**TASK DESCRIPTION**
Copy each line of the material below exactly as it appears.

+ + + + +

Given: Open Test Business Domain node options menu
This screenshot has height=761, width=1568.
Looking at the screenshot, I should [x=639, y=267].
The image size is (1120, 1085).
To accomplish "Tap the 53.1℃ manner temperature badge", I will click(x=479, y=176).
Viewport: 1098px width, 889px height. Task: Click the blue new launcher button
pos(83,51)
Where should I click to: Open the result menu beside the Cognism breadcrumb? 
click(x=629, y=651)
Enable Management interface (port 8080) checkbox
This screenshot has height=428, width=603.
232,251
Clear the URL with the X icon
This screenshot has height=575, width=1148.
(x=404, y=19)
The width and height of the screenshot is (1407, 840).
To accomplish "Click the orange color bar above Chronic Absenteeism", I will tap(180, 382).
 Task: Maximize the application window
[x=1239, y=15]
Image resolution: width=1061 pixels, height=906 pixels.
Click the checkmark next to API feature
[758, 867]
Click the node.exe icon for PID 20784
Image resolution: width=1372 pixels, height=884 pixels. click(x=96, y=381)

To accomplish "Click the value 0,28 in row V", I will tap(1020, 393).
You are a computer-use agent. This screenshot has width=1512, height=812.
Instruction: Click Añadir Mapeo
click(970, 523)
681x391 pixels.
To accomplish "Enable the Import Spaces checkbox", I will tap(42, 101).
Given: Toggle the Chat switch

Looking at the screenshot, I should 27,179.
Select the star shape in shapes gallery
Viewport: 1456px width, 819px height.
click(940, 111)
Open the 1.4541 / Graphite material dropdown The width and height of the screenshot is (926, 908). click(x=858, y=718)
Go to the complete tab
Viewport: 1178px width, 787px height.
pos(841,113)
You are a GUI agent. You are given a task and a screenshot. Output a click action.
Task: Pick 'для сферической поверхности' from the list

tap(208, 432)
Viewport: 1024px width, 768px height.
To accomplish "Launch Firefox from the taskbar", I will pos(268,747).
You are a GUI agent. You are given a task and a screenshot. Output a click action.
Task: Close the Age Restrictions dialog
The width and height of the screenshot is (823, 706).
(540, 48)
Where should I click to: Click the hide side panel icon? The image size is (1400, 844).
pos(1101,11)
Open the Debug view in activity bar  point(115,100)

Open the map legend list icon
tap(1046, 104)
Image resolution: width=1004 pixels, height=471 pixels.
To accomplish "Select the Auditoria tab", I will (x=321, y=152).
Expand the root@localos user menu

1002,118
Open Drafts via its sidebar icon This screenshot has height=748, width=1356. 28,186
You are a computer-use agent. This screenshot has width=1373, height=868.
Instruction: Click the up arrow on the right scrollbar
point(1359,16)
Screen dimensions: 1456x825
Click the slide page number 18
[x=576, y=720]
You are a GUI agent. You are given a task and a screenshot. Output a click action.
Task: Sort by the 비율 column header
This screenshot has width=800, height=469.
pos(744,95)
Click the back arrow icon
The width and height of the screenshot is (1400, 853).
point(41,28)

+ + + + +

**WORKED ANSWER**
Given: Open Test Business Domain node options menu
This screenshot has height=761, width=1568.
Looking at the screenshot, I should [x=639, y=267].
The image size is (1120, 1085).
To accomplish "Tap the 53.1℃ manner temperature badge", I will click(x=479, y=176).
Viewport: 1098px width, 889px height. Task: Click the blue new launcher button
pos(83,51)
Where should I click to: Open the result menu beside the Cognism breadcrumb? 
click(x=629, y=651)
Enable Management interface (port 8080) checkbox
This screenshot has height=428, width=603.
232,251
Clear the URL with the X icon
This screenshot has height=575, width=1148.
(x=404, y=19)
The width and height of the screenshot is (1407, 840).
To accomplish "Click the orange color bar above Chronic Absenteeism", I will tap(180, 382).
 Task: Maximize the application window
[x=1239, y=15]
Image resolution: width=1061 pixels, height=906 pixels.
Click the checkmark next to API feature
[758, 867]
Click the node.exe icon for PID 20784
Image resolution: width=1372 pixels, height=884 pixels. click(x=96, y=381)

To accomplish "Click the value 0,28 in row V", I will tap(1020, 393).
You are a computer-use agent. This screenshot has width=1512, height=812.
Instruction: Click Añadir Mapeo
click(970, 523)
681x391 pixels.
To accomplish "Enable the Import Spaces checkbox", I will tap(42, 101).
Given: Toggle the Chat switch

Looking at the screenshot, I should 27,179.
Select the star shape in shapes gallery
Viewport: 1456px width, 819px height.
click(940, 111)
Open the 1.4541 / Graphite material dropdown The width and height of the screenshot is (926, 908). click(x=858, y=718)
Go to the complete tab
Viewport: 1178px width, 787px height.
pos(841,113)
You are a GUI agent. You are given a task and a screenshot. Output a click action.
Task: Pick 'для сферической поверхности' from the list

tap(208, 432)
Viewport: 1024px width, 768px height.
To accomplish "Launch Firefox from the taskbar", I will pos(268,747).
You are a GUI agent. You are given a task and a screenshot. Output a click action.
Task: Close the Age Restrictions dialog
The width and height of the screenshot is (823, 706).
(540, 48)
Where should I click to: Click the hide side panel icon? The image size is (1400, 844).
pos(1101,11)
Open the Debug view in activity bar  point(115,100)

Open the map legend list icon
tap(1046, 104)
Image resolution: width=1004 pixels, height=471 pixels.
To accomplish "Select the Auditoria tab", I will (x=321, y=152).
Expand the root@localos user menu

1002,118
Open Drafts via its sidebar icon This screenshot has height=748, width=1356. 28,186
You are a computer-use agent. This screenshot has width=1373, height=868.
Instruction: Click the up arrow on the right scrollbar
point(1359,16)
Screen dimensions: 1456x825
Click the slide page number 18
[x=576, y=720]
You are a GUI agent. You are given a task and a screenshot. Output a click action.
Task: Sort by the 비율 column header
This screenshot has width=800, height=469.
pos(744,95)
Click the back arrow icon
The width and height of the screenshot is (1400, 853).
point(41,28)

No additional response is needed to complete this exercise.